WHAT IS REQUIRED: Only the lines from the one that contains "Click the descending" through the end of the entries, both included, should be transcribed, exactly and without pictures.

(Stored items)
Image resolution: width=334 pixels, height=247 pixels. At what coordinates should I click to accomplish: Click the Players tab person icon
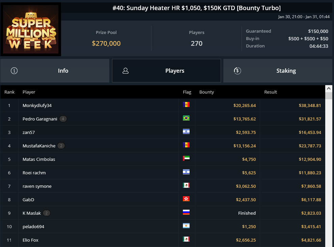126,71
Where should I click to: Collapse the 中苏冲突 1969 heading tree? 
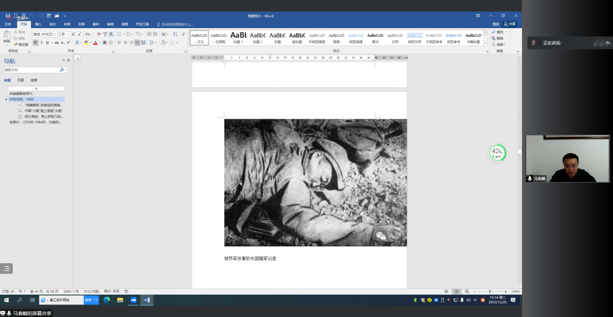[x=6, y=99]
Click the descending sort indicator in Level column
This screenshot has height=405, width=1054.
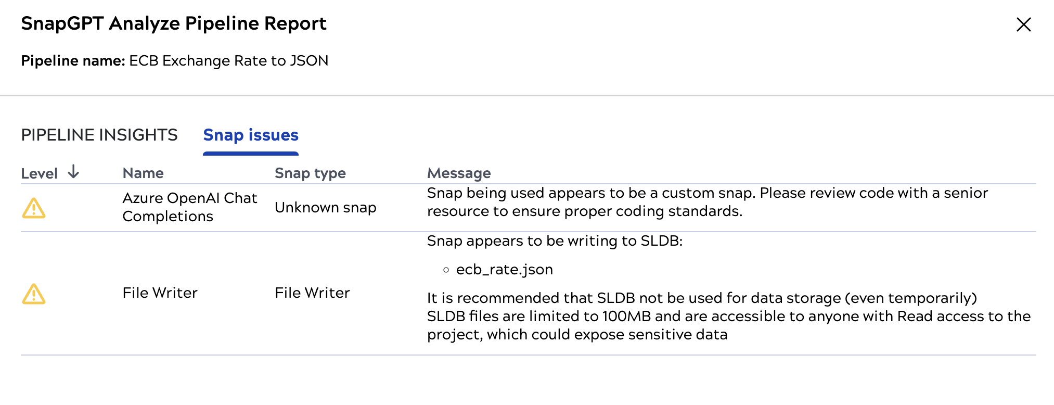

RESPONSE TO THIS EXERCISE:
Click the descending sort indicator in Level column
This screenshot has height=405, width=1054.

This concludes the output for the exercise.